Ou seja, o dado mais importante, que dá sentido a apuração cautelosa para verificar a situação e o motivo e desprezada pela mídia hereditária. Isso é apenas o exemplo como se pode modular os conteúdos para favorecer a visão política e até mesmo possíveis investidores com sentimentos desfavoráveis ao campo político da esquerda.
A pesquisa é uma cifra. Ela estabelece uma palavra de ordem. Na compreensão de Deleuze, a linguagem numérica do controle é composta de cifras. Sim, é fácil questionar: “Não confie nas pesquisas!” Sim, eu e uns poucos com uma razoável compreensão dos mecanismos, mas e a Dona Alcione, moradora da edícula do 316?
Dona Alcione, no dia da eleição de primeiro turno para prefeito em São Paulo foi reclamando até a Zona Eleitoral. Coincidentemente eu a encontrei e fomos juntos. Ela não memorizou que a sua zona é a 375 e a seção 153. Aliás, Alcione não sabia que a escola ficava na rua Nebulosas.
Ao entrar na Rua Nebulosas, Alcione bate o olho em um santinho. Por sorte era um candidato progressista e ela pergunta: “Ow, Luís! Esse Alessandro Guedes apoia a causa animal?” Eu disse. “Sim, pode pegar! É progressista, é democrata!” E ela levou o santinho pra votar.
Após esse breve relato da Dona Alcione, é possível concluir sobre a sua tendência a concordar com os dados de uma pesquisa que aponta eficácia na ação estatal atabalhoada de um Governador. Ela não vai ler 50 páginas de uma pesquisa e muito menos ler 12 parágrafos de uma matéria para achar que 77% apoiam investigações.
Assim, as cifras emitem palavras de ordem. E essas palavras de ordem estão nos títulos das matérias. O jornalismo, especialmente o hegemônico, em nome de um patrocinador, de um investimento, apenas “obedece” às disciplinas e métricas financeiras, e modula a informação em nome da financeirização da comunicação.
Ah, como assim a financeirização da comunicação. No lugar da estratégia, da observação sensata e do colocar-se ao lado do cidadão inseguro, desesperançado. É melhor estabelecer uma democracia do medo, como diz Achiles Mbembe, nos títulos e nos “olhos” dos textos da matéria.
Ou seja, em vez de um produto desenvolvido, o jornalismo deu-se lugar a um serviço essencialmente dispersivo para o mercado.
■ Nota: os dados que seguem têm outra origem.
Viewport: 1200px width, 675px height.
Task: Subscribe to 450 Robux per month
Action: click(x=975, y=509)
O público, em vez de pegar um texto e ler por inteiro, analisar, compreender as nuances a mensagem que o jornalista pretende passar, apenas lê títulos e impulsiona a “infodemia”.
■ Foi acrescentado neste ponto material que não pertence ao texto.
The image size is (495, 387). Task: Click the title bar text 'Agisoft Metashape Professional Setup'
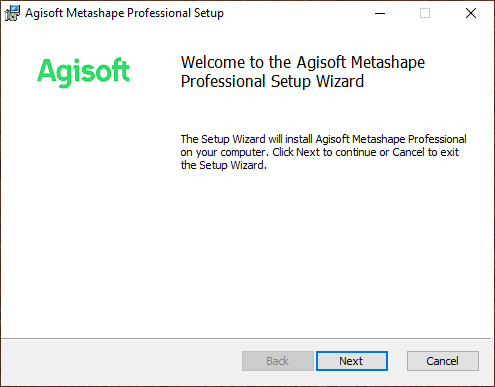(124, 13)
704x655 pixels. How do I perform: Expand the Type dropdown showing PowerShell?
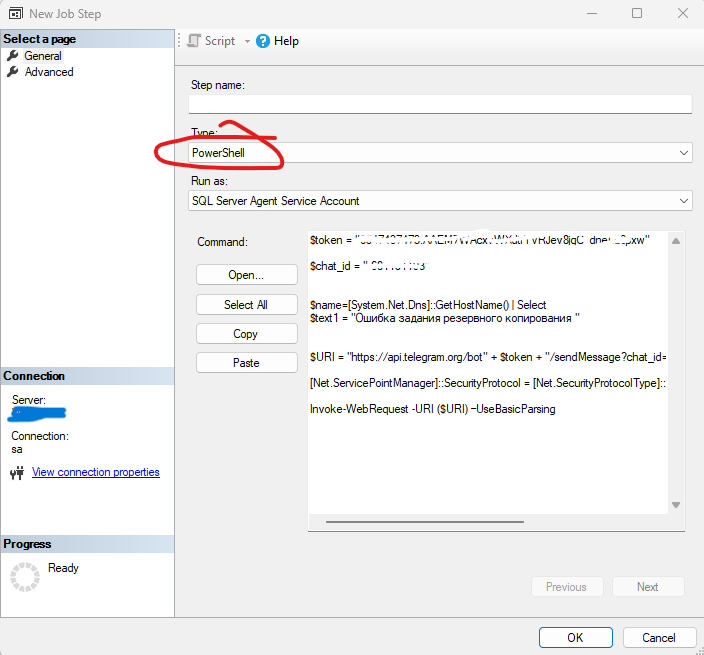(x=684, y=153)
A modulação do jornalismo é apenas mais um dos sintomas da “Sociedade da desinformação” diante do momento da “Sociedade da Informação”. Logo, informar para desinformar? Não, é preciso valorizar o jornalismo investigativo, os anseios de uma população em saber os fatos reais em vez do desempenho irresponsável de um representante do poder executivo estadual.